● **Source material**
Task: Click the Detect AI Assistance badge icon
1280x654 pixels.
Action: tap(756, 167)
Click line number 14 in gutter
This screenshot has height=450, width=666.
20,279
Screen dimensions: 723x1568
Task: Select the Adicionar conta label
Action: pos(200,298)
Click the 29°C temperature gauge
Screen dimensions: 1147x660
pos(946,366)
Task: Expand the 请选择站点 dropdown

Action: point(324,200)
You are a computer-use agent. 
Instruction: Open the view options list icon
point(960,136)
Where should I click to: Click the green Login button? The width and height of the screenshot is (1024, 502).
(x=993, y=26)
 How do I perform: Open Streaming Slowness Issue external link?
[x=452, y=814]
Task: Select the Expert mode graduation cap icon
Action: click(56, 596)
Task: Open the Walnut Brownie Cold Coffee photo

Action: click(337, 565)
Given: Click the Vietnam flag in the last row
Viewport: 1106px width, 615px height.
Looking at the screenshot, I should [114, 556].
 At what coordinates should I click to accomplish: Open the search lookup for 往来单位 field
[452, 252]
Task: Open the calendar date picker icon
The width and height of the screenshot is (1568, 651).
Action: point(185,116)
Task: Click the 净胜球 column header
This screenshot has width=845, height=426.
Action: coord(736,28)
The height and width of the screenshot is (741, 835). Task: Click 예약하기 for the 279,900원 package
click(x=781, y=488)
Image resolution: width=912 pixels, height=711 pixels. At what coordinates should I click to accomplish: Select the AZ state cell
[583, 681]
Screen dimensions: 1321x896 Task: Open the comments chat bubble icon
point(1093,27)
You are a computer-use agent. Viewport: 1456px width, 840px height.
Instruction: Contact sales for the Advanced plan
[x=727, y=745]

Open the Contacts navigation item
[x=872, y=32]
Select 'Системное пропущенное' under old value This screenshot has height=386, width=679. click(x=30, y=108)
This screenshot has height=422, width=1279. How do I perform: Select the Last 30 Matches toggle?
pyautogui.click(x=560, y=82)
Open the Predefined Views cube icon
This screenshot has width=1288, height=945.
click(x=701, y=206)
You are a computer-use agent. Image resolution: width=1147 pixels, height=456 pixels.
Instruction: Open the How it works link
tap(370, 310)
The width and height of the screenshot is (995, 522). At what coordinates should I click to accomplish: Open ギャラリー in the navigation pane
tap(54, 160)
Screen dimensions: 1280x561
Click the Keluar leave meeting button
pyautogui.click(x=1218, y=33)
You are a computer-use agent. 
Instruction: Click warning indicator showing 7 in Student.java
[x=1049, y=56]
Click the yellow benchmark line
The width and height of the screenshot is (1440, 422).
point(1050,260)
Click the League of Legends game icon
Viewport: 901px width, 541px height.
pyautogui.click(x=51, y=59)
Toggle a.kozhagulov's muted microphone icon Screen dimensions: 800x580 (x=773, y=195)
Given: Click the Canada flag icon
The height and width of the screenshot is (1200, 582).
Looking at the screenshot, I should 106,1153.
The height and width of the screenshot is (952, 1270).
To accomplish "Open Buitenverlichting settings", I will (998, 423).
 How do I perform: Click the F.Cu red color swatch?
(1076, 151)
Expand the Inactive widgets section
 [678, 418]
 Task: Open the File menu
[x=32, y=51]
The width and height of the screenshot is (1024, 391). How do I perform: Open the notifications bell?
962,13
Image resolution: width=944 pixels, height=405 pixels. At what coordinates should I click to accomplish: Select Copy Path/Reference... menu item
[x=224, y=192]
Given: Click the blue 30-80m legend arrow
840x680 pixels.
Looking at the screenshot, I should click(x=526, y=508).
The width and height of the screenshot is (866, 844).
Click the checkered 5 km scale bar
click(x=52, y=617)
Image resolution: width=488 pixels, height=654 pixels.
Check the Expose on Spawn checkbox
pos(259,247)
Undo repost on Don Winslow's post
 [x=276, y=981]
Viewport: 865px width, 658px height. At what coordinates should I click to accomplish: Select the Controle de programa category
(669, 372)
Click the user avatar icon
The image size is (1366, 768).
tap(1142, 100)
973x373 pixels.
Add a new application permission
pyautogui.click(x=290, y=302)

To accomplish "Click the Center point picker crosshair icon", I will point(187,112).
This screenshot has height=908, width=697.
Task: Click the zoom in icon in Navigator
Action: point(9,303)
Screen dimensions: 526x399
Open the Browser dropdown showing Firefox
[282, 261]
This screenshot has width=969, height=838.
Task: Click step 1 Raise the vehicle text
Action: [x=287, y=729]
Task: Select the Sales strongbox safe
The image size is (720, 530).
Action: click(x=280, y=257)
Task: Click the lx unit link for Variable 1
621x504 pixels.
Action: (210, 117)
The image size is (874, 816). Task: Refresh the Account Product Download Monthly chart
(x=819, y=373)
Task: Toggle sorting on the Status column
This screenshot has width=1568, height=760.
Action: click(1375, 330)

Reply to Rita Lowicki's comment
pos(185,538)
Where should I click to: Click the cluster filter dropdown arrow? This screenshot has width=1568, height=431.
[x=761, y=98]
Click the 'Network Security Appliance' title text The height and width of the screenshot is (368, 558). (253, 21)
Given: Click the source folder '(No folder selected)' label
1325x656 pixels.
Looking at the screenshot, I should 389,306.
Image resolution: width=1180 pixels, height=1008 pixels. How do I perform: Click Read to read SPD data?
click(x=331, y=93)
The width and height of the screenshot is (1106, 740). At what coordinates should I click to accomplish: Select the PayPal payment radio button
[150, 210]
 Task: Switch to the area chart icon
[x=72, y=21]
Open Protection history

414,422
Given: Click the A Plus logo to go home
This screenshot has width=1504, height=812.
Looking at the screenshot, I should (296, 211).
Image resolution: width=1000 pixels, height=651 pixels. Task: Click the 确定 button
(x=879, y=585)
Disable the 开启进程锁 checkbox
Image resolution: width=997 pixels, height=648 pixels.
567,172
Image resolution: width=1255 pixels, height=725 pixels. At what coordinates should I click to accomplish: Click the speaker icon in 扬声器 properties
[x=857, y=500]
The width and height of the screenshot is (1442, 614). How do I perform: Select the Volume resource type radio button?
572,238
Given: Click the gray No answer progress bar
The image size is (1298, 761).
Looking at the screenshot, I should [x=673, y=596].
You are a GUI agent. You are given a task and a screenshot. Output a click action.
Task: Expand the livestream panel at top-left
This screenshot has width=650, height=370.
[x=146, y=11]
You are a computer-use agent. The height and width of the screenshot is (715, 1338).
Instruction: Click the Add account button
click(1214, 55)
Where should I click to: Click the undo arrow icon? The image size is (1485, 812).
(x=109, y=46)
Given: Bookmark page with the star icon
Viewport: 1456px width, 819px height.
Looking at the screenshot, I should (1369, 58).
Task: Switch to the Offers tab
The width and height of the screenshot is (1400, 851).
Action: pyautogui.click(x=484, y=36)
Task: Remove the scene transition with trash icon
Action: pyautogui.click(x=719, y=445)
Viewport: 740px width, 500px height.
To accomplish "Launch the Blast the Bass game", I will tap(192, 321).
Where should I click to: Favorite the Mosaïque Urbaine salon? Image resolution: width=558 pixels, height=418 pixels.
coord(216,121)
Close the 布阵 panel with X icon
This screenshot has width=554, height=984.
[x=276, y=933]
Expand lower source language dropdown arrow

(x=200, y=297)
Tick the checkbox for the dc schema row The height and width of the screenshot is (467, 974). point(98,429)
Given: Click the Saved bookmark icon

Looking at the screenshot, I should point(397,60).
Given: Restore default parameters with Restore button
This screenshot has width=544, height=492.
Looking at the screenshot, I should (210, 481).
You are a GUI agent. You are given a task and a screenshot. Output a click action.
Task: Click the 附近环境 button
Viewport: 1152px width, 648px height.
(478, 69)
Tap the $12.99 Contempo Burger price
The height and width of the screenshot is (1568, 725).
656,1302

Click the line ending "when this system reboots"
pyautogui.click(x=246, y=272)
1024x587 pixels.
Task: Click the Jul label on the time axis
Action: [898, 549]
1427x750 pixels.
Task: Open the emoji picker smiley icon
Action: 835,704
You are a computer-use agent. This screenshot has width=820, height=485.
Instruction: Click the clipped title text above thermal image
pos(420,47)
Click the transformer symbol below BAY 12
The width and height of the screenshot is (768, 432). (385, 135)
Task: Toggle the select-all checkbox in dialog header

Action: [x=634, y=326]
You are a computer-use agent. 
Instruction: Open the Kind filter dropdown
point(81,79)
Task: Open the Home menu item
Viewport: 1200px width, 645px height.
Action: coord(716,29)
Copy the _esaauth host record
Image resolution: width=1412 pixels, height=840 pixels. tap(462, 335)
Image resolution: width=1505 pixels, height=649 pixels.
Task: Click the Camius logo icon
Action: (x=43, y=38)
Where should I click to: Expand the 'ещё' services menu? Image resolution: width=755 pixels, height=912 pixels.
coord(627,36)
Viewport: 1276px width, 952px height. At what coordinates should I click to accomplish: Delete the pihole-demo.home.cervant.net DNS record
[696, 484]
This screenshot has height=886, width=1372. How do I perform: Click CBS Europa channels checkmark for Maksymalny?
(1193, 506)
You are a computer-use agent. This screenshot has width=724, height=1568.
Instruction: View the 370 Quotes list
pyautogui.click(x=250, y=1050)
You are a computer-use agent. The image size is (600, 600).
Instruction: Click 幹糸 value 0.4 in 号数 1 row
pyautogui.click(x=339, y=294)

● **Exercise aim**
Each line from the one containing "Where should I click to: Expand" through the last line of the entries above is to be returned exactly, and no others.

● **Result of the task**
Where should I click to: Expand the 'ещё' services menu? Image resolution: width=755 pixels, height=912 pixels.
coord(627,36)
Viewport: 1276px width, 952px height. At what coordinates should I click to accomplish: Delete the pihole-demo.home.cervant.net DNS record
[696, 484]
This screenshot has height=886, width=1372. How do I perform: Click CBS Europa channels checkmark for Maksymalny?
(1193, 506)
You are a computer-use agent. This screenshot has width=724, height=1568.
Instruction: View the 370 Quotes list
pyautogui.click(x=250, y=1050)
You are a computer-use agent. The image size is (600, 600).
Instruction: Click 幹糸 value 0.4 in 号数 1 row
pyautogui.click(x=339, y=294)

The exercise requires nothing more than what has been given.